Je doute que tu comprennes ma douleur. Tu aurais pu imaginer une vie sans moi ? Tu aurais pu imaginer une vie avec ma mort « sur la conscience » ? Tu aurais pu imaginer une vie avec moi dans une tombe ? Tu aurais pu imaginer une vie en sachant plus jamais tu n'aurais l'occasion de me revoir ? Je ne crois pas que tu aurais su imaginer une telle chose, une telle calamité, une telle catastrophe. C'était tout bonnement inimaginable, impossible et pourtant, ce que je croyais qui n'arriverait jamais à mes yeux parce que tu étais éternelle pour moi, est arrivé sans que je ne m'y attende, sans que je n'y sois préparé.

Jersey, tu ne pourras jamais imaginer le choc que j'ai eu lorsque j'ai appris que tu n'étais plus de ce monde. Tu sais, j'ai encore du mal à m'en rendre compte, à l'imaginer, à m'y faire. J'ai l'impression que cela c'était passé il y a une éternité mais en même temps, il y a quelques heures seulement. Je suis tellement perdu et tellement confus que je ne sais même plus quel jour on est et que je n'arrive pas à tilter que cela fait presque un mois que tu nous as quitté, tard dans la soirée. Le soleil était encore à l'horizon alors que tu donnais ton dernier souffle de vie. Mon cœur se comprime à ses mots. Mon cœur saigne et je crois qu'il fait une hémorragie sous toute cette douleur que tu me « cause » inconsciemment.

Jersey, Louis te pleure. Puis, pour une fois, moi aussi. J'ai enfin réussis à pleurer ta mort et moi qui croyais que j'allais avoir encore plus mal après, je me suis gouré. Au contraire, je me sens plus libre, plus léger, plus serein même si ce n'est toujours pas « ça ». Je me souviens, tu disais souvent ; « Ca va, mais ce n'est pas... ça ». Tu avais cette manie de le dire lorsque je te demandais si tu allais bien.
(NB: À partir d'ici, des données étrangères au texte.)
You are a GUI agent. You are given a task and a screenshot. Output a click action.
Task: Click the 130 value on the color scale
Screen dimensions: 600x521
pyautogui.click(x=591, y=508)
Et je m'en rends compte que maintenant, ou du moins je m'en pose vraiment la question, mais que voulais-tu dire par « ça » ? Je ne sais toujours pas ce qu'il veut dire et je l'ai employé en ne sachant pas vraiment ce qu'il veut dire pour moi. Je pense que tu disais cela, pour éviter de m'inquiéter quand quelque chose te dérangeait, t'ennuyait ou que tu allais mal. Tu n'avais pas envie d'en parler, alors que sortais cette réplique que je vais sûrement commencer à utiliser de plus en plus.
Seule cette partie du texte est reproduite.